Your task:
Set down precisely the lines from the line with "Select the 图形 category" through the end of the material, inclusive, and no pictures.

Supplied records:
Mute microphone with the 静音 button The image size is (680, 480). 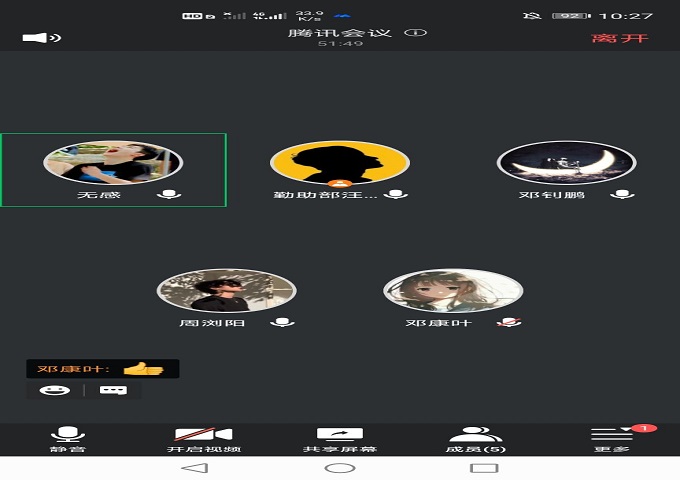pyautogui.click(x=68, y=438)
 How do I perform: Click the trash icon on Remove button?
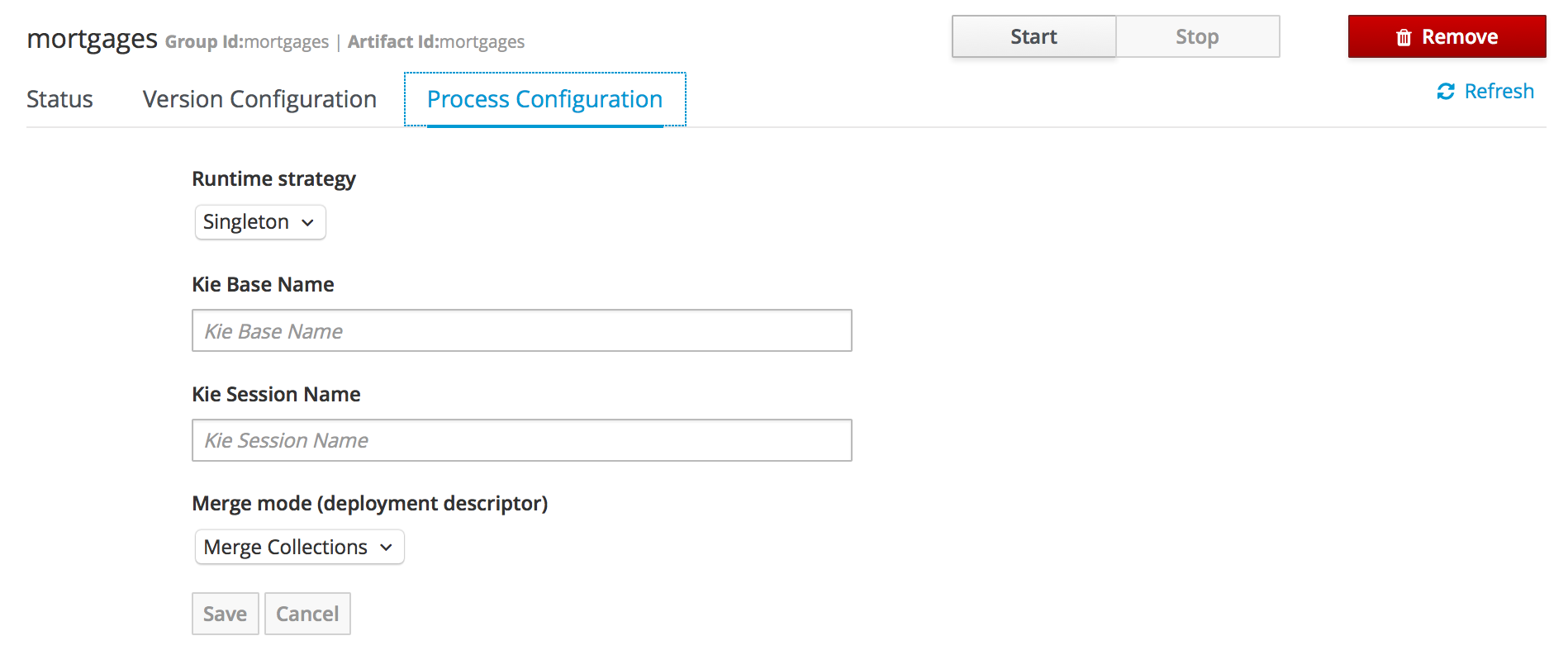[x=1404, y=37]
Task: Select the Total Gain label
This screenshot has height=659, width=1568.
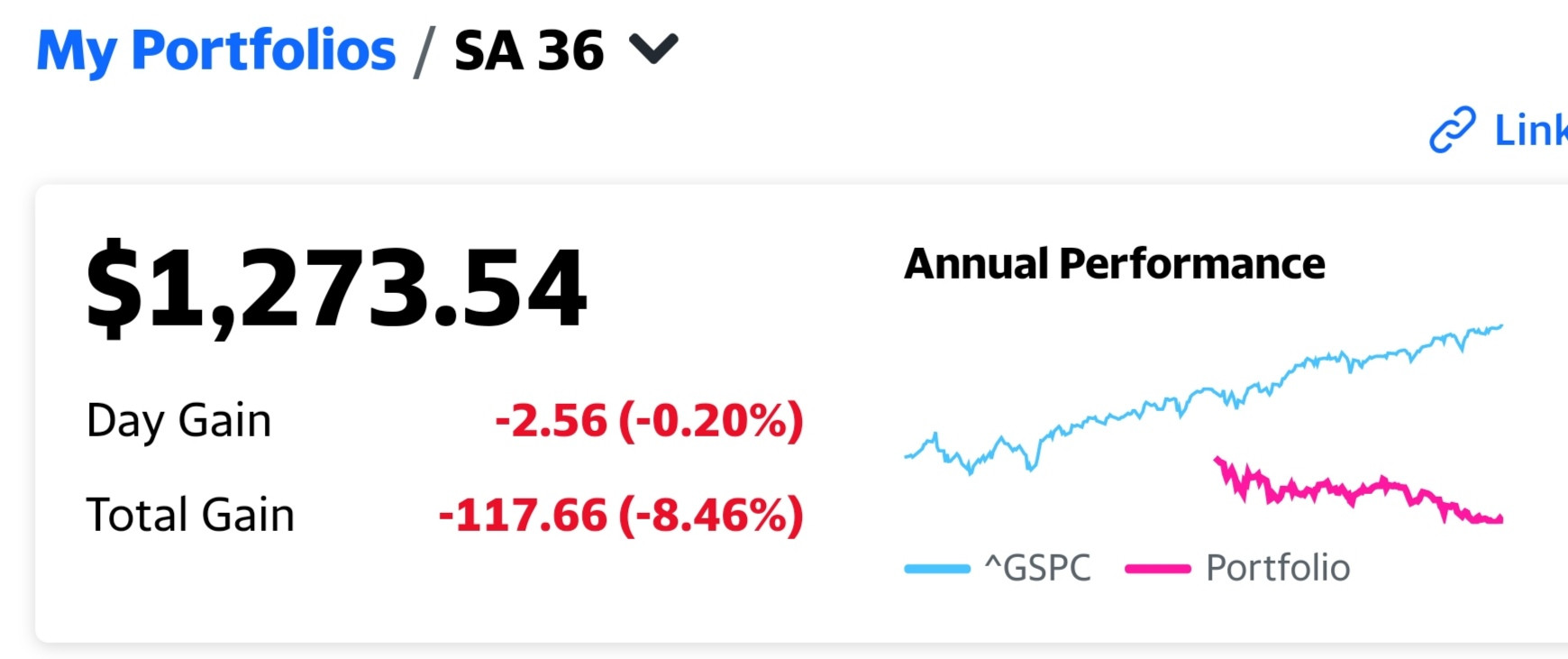Action: pos(190,515)
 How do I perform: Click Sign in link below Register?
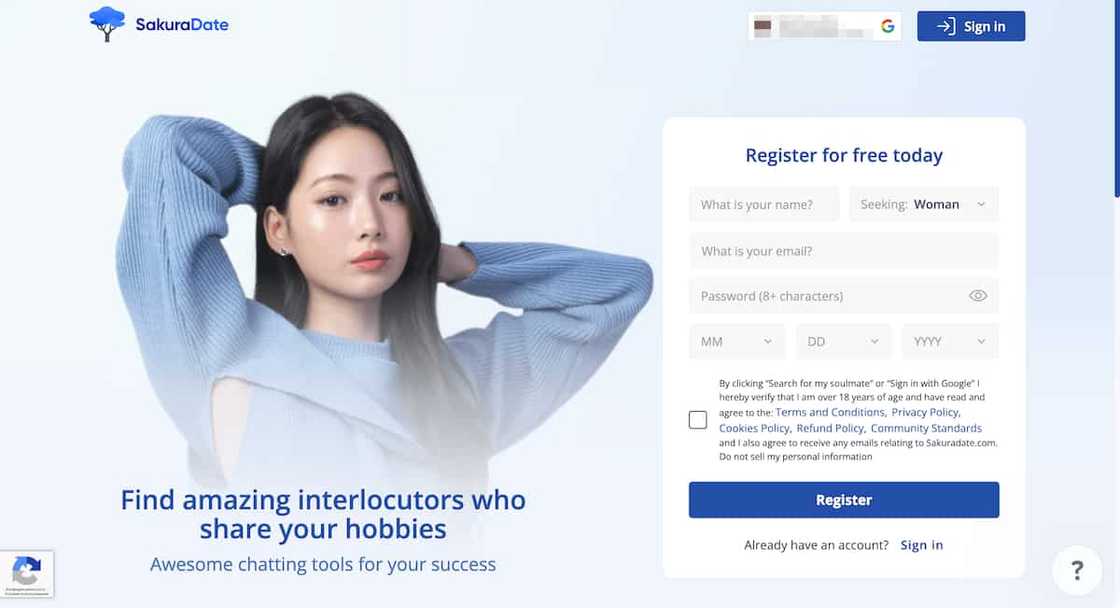pos(921,545)
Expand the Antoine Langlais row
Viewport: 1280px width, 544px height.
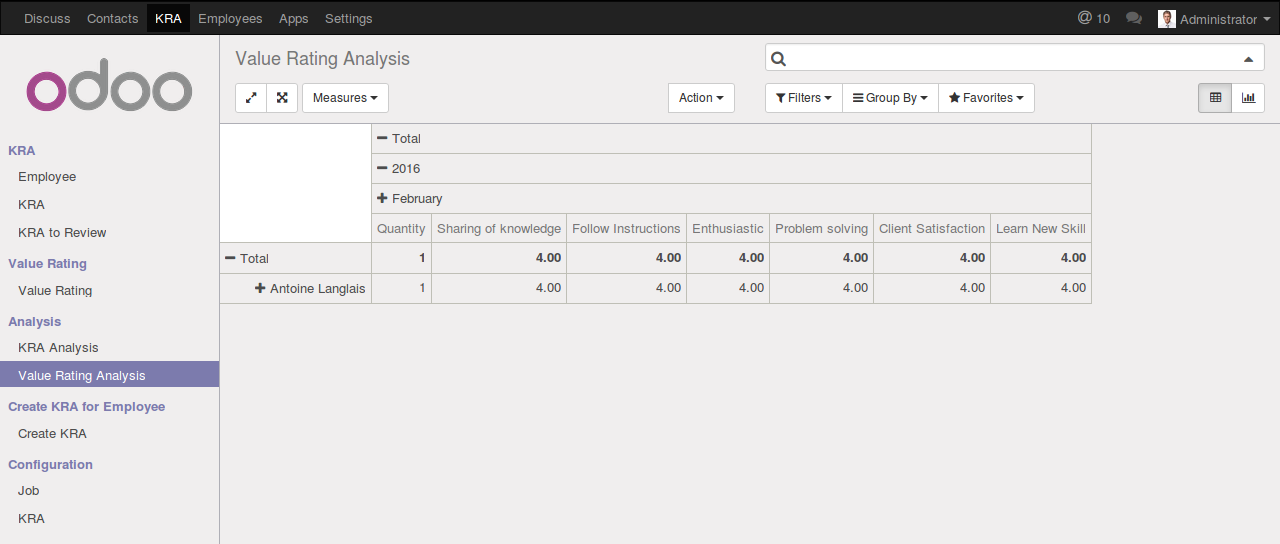pyautogui.click(x=310, y=288)
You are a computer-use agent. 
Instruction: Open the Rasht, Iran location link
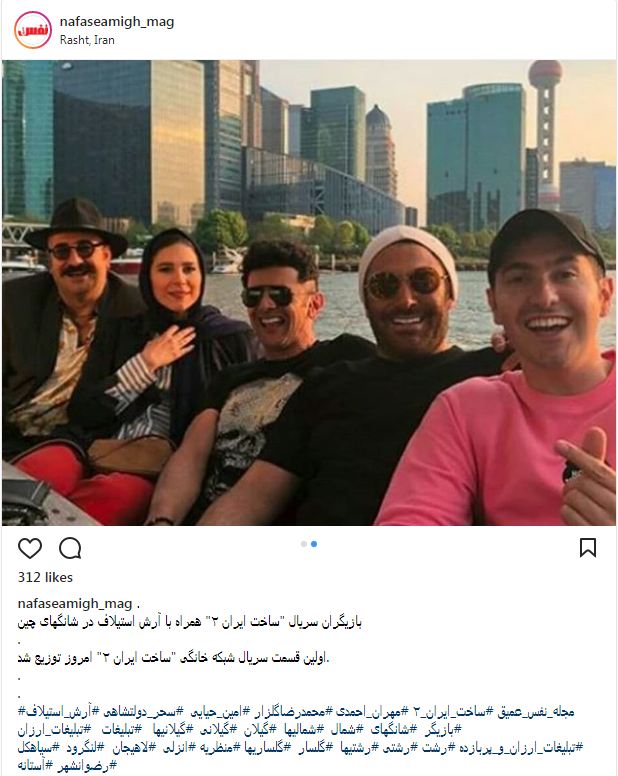(87, 40)
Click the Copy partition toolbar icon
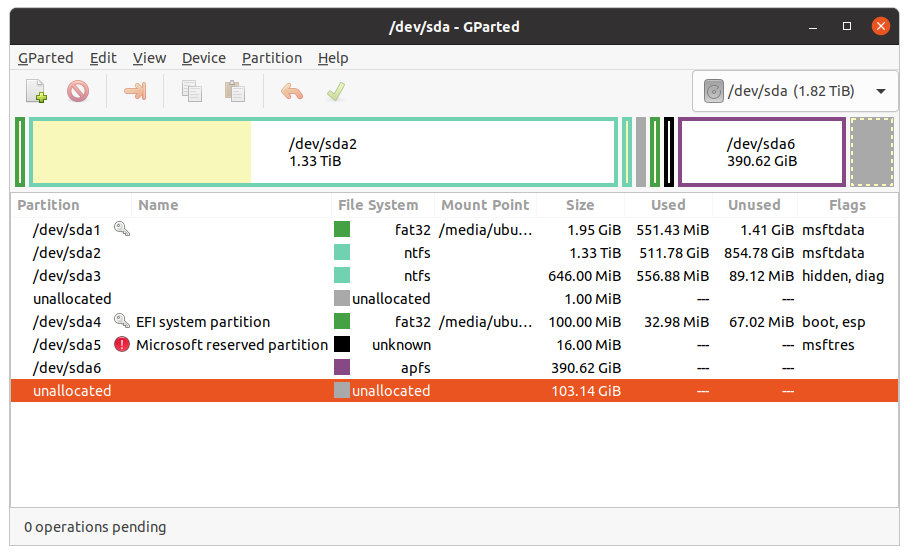The image size is (909, 555). point(192,91)
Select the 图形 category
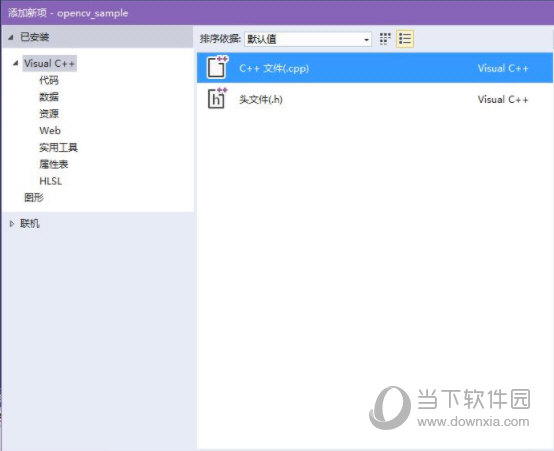This screenshot has width=554, height=451. (34, 198)
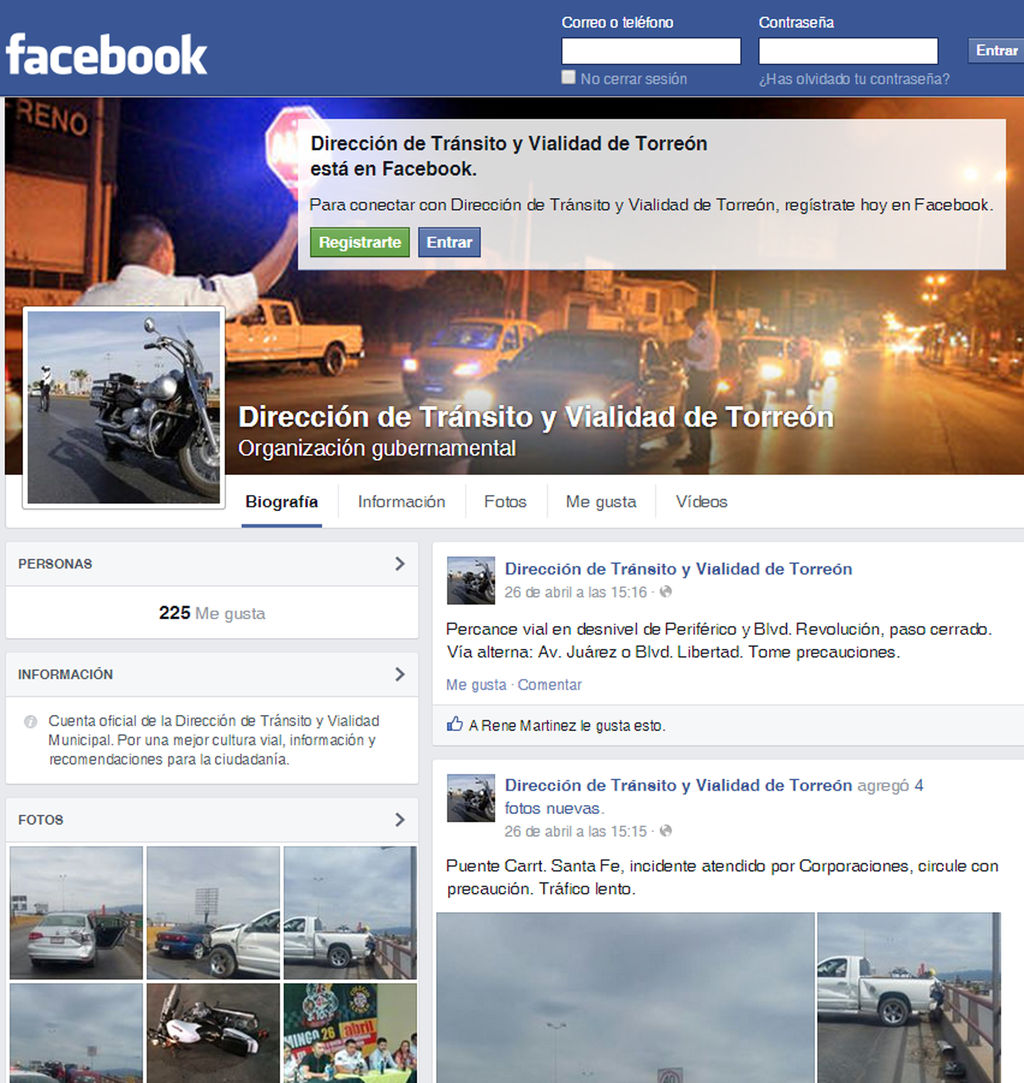Open the fallen motorcycle photo thumbnail

coord(213,1032)
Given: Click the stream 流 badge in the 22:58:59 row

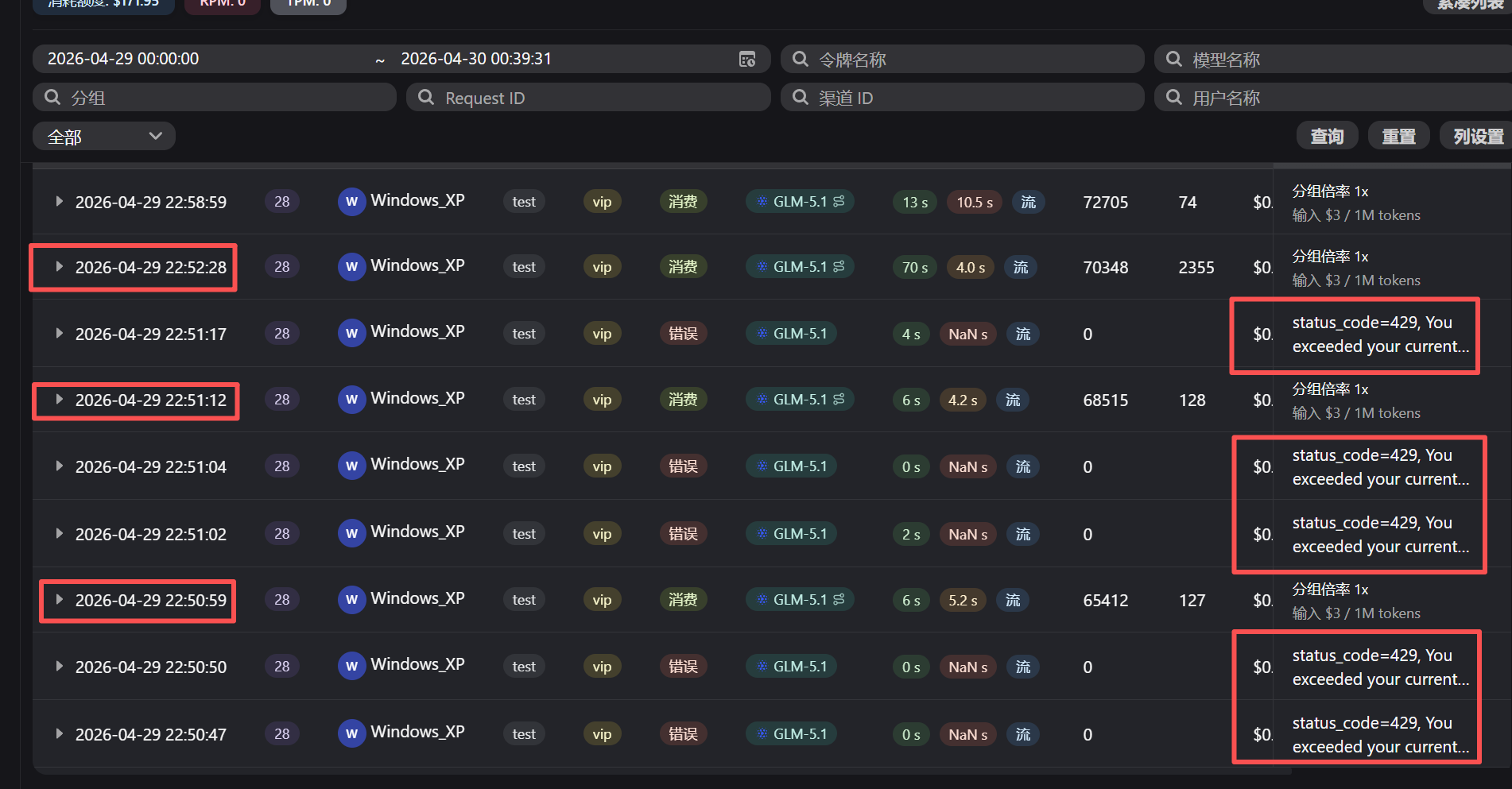Looking at the screenshot, I should coord(1029,203).
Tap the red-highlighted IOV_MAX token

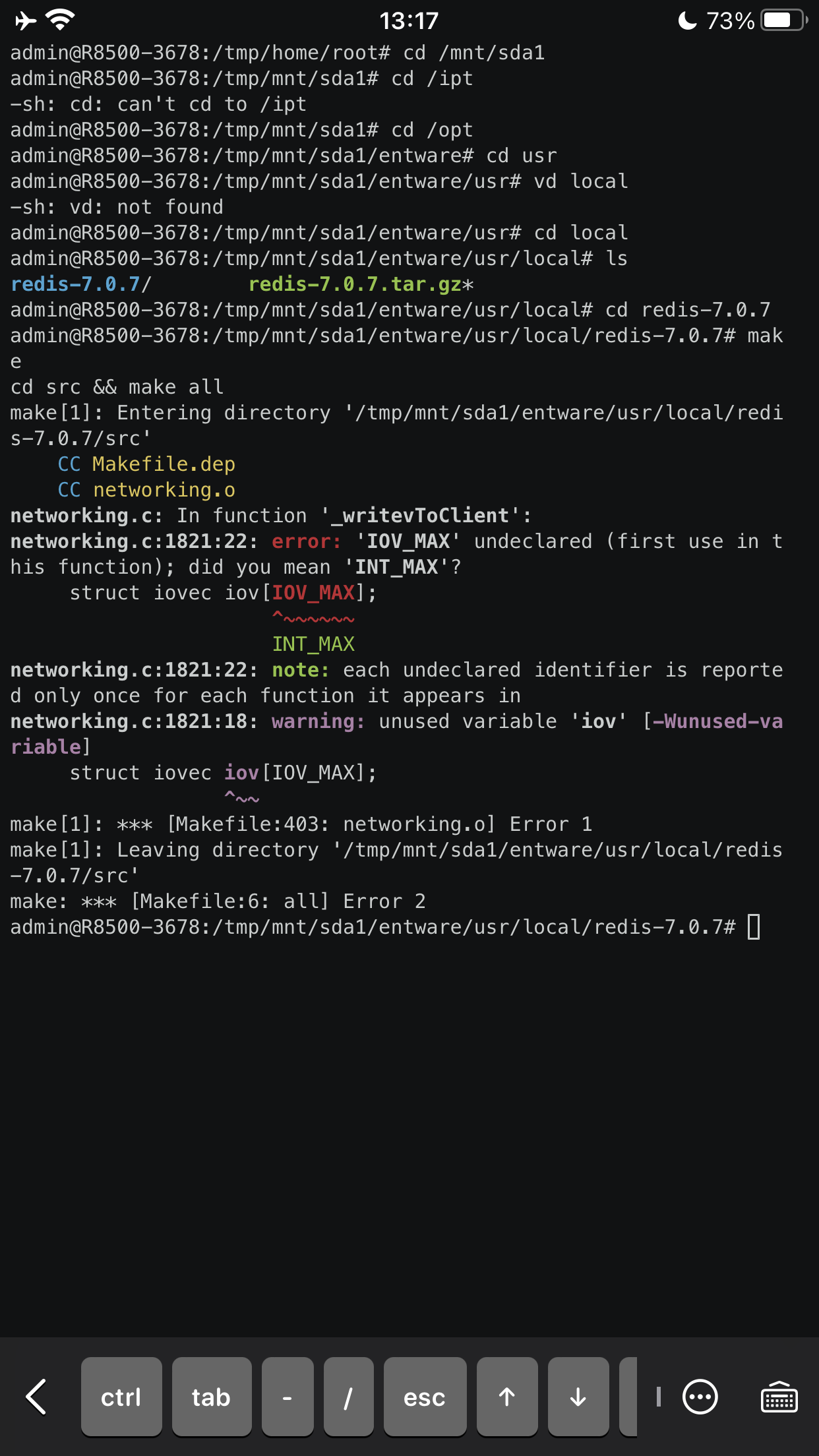(313, 593)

Solution to the exercise:
Select the 图形 category
This screenshot has width=554, height=451. (34, 198)
Open the fallen motorcycle photo thumbnail

coord(213,1032)
Given: Click the stream 流 badge in the 22:58:59 row

Looking at the screenshot, I should coord(1029,203).
Tap the red-highlighted IOV_MAX token

(313, 593)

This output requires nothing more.